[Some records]
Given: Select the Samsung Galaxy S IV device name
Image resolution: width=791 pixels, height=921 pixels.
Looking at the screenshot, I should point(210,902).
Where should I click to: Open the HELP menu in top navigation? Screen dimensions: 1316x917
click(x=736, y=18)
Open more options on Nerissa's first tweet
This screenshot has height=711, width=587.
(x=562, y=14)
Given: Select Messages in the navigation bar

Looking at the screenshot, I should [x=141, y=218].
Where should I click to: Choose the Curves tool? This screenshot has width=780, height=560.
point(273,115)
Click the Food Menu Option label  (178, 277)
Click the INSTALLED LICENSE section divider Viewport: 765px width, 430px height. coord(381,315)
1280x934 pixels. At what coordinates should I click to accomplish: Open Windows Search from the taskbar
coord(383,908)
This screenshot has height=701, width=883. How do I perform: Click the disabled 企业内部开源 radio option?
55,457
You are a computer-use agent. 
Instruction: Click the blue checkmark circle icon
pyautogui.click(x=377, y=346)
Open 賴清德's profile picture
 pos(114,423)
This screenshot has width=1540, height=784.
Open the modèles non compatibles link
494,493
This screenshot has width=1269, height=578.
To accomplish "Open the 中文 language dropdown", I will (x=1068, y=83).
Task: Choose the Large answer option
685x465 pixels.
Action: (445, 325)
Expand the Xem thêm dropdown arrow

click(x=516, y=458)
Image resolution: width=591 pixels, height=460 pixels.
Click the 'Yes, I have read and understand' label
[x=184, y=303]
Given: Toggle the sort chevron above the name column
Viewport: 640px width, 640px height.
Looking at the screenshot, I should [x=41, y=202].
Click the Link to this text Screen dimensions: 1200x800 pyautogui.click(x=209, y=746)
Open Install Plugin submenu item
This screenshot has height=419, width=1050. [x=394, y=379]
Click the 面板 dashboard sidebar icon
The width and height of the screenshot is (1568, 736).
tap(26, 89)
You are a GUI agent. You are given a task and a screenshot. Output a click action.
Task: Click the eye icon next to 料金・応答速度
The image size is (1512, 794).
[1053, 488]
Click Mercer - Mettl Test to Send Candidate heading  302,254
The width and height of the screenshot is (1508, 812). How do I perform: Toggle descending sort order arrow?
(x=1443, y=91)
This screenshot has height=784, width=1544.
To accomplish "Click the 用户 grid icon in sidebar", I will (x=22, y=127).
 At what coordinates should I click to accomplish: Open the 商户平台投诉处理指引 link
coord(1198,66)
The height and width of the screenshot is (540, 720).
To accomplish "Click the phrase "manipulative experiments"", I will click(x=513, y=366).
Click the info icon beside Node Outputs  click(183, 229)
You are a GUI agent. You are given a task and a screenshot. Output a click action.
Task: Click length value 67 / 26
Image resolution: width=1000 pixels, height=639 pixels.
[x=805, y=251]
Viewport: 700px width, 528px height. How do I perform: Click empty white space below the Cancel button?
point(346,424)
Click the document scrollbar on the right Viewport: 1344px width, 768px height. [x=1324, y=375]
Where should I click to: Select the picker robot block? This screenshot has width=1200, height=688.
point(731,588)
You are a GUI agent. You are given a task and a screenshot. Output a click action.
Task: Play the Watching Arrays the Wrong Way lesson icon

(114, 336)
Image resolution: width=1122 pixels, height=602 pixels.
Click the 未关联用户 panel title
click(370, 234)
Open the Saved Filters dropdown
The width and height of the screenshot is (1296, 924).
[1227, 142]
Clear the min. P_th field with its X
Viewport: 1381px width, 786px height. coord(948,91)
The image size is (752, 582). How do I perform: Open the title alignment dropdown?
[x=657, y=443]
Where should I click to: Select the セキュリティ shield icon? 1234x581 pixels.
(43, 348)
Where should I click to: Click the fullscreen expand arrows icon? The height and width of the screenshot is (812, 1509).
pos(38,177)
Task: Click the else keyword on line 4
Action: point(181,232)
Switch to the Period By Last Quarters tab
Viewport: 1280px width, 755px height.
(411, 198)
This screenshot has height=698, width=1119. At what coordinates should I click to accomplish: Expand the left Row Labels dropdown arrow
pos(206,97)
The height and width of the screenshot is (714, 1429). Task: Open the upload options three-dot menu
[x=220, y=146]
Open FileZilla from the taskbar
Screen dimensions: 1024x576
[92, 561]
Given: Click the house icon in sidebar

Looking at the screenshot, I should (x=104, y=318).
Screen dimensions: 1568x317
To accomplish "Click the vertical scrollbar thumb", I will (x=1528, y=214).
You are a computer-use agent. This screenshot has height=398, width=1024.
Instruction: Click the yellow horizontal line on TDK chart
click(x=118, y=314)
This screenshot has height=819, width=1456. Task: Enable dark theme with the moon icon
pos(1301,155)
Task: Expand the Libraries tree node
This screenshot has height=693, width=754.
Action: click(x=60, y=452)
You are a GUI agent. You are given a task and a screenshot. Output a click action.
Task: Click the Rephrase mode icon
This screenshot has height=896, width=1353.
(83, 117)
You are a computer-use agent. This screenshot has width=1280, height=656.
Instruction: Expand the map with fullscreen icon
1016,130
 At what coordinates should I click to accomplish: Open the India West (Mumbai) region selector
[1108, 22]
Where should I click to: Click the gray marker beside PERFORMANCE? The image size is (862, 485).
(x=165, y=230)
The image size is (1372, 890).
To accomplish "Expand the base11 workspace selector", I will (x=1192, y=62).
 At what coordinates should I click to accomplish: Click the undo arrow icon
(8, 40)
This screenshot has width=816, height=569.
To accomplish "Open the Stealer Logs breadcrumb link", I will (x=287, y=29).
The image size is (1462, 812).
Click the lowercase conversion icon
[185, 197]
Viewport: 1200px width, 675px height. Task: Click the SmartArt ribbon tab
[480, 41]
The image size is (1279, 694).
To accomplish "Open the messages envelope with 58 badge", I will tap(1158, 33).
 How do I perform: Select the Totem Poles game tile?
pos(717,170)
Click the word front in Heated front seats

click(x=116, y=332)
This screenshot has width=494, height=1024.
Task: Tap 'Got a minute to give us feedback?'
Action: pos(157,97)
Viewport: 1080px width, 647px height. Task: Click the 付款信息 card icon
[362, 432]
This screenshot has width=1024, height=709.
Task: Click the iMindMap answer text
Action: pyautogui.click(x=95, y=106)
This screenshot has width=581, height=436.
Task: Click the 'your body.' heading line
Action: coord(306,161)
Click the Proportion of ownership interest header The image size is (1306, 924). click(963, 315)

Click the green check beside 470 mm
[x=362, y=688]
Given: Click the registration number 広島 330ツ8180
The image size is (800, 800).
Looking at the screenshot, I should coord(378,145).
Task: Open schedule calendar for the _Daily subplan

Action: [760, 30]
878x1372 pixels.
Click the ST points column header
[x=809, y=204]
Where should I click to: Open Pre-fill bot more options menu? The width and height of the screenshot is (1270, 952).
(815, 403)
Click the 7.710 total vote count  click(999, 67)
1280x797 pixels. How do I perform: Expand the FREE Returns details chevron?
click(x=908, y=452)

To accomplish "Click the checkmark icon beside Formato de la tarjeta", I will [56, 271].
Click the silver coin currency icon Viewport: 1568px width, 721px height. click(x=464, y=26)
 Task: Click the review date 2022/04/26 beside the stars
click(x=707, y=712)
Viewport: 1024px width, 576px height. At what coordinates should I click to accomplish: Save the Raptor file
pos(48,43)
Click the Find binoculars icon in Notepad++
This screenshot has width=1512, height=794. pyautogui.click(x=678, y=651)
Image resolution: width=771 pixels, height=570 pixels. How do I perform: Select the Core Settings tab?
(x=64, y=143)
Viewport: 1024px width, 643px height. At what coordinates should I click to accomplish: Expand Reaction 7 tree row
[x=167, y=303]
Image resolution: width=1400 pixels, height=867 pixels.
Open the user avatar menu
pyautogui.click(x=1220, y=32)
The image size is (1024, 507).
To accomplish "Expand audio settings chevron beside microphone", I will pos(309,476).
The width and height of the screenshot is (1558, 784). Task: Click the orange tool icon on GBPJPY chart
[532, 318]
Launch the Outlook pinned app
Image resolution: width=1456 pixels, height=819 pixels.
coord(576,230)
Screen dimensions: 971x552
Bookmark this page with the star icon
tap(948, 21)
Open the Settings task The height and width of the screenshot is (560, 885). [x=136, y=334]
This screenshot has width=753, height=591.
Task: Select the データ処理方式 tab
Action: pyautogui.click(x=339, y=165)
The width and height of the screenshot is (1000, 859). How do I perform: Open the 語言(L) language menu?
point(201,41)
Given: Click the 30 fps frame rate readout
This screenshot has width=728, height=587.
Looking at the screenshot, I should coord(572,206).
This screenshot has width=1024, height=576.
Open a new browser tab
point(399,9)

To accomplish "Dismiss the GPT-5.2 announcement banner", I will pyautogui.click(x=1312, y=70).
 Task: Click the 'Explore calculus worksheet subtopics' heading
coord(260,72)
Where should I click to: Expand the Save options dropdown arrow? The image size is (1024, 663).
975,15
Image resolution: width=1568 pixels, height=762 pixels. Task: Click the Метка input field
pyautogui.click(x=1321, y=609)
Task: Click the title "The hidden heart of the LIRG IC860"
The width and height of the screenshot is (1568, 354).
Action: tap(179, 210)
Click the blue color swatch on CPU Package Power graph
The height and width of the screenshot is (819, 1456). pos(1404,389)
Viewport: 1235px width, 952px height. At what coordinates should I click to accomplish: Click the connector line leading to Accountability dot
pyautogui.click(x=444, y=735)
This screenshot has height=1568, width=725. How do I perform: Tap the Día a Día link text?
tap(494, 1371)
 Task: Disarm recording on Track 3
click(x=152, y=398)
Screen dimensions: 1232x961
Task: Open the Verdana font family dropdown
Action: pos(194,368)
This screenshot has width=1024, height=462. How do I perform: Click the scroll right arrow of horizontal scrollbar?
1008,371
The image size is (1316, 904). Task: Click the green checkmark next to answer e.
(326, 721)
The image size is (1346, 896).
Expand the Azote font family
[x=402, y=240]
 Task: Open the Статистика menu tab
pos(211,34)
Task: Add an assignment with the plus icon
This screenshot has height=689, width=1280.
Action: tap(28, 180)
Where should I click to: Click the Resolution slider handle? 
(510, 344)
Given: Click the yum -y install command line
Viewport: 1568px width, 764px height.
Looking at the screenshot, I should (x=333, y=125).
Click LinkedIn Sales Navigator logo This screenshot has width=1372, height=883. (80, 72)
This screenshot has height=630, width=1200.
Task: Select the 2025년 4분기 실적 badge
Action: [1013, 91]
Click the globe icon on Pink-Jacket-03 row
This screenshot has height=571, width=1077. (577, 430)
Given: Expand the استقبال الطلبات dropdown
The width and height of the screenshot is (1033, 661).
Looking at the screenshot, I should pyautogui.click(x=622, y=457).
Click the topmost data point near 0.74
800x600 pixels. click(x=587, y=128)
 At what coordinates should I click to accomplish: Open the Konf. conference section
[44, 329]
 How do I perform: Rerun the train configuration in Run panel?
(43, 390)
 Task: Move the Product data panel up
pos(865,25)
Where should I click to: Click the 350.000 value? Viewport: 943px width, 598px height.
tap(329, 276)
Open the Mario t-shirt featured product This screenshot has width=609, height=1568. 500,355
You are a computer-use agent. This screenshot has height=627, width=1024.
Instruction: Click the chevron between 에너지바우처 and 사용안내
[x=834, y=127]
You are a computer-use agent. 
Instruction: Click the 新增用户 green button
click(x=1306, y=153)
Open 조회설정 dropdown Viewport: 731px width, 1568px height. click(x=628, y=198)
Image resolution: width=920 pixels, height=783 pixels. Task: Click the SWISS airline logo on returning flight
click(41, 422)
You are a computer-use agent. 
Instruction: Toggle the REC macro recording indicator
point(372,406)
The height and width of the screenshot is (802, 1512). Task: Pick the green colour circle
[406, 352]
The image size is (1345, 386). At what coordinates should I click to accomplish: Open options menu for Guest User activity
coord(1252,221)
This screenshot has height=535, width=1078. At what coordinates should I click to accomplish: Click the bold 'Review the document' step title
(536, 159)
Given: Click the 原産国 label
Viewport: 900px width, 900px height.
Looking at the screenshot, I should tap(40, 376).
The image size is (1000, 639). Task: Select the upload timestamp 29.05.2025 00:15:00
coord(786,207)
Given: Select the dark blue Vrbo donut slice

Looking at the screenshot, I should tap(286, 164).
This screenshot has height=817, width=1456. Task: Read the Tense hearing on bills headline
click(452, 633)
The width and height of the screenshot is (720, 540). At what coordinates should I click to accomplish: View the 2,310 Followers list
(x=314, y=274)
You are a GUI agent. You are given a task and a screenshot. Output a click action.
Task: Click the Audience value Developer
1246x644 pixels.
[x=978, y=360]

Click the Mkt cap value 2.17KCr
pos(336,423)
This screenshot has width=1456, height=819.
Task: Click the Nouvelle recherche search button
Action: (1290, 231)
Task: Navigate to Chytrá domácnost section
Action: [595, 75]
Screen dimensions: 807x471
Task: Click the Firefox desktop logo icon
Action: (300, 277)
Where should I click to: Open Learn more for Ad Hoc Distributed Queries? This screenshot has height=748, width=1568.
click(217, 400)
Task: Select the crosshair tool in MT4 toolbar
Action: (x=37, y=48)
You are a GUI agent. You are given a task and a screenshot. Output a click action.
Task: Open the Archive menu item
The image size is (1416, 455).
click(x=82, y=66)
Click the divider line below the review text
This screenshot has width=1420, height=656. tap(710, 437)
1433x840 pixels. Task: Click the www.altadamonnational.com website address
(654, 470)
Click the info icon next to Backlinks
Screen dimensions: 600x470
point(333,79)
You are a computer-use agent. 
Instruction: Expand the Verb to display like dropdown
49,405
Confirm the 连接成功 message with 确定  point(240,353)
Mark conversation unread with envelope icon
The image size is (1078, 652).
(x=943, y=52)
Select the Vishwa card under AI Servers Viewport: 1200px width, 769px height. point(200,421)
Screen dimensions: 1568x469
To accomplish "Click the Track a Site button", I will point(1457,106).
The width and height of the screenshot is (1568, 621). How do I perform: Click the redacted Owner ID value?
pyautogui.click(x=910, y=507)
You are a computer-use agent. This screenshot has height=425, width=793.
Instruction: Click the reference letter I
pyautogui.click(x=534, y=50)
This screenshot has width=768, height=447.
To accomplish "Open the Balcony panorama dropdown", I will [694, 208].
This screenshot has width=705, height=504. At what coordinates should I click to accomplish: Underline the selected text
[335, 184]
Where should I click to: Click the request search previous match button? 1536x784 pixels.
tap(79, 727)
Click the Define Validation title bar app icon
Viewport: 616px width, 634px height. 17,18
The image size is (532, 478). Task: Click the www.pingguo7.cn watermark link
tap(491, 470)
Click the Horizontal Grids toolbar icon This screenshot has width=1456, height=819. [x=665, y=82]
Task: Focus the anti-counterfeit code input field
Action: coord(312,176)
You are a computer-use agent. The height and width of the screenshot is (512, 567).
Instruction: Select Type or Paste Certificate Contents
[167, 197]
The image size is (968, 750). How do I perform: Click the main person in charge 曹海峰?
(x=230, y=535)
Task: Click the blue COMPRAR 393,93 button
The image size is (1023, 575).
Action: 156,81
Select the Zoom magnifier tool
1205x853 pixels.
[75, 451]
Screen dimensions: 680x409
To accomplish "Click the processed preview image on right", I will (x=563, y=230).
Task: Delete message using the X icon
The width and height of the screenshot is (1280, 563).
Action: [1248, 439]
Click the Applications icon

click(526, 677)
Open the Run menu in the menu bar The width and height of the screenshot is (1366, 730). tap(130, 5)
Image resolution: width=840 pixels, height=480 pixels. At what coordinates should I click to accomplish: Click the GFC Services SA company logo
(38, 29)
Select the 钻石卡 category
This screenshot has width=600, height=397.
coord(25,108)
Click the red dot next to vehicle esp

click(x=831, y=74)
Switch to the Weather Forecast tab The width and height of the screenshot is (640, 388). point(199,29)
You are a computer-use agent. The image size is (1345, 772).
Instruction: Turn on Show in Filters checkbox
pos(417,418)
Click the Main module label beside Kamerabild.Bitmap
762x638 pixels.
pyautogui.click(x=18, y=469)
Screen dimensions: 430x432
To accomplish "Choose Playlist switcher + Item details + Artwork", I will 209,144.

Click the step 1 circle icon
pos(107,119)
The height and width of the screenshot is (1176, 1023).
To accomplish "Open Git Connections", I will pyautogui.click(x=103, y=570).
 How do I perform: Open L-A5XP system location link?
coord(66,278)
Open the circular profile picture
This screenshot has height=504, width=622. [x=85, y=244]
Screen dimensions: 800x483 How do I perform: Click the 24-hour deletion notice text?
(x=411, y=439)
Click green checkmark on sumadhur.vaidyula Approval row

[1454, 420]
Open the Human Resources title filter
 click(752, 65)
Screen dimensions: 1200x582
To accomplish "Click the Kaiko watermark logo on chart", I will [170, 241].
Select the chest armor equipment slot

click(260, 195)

> Task to carry out:
Could you rescale these records by writing out again everything from the line with "has height=398, width=1024." through the line with "Action: click(x=60, y=452)", requests included, but with every coordinate in the answers multiplied by 2.4 and rounded to a whole number, halves rounded up? Leave the numbers in the requests as they are.

> Finished answer:
You are a computer-use agent. This screenshot has height=398, width=1024.
Instruction: Click the yellow horizontal line on TDK chart
click(x=283, y=754)
This screenshot has height=819, width=1456. Task: Enable dark theme with the moon icon
pos(3122,372)
Task: Expand the Libraries tree node
This screenshot has height=693, width=754.
Action: click(x=144, y=1085)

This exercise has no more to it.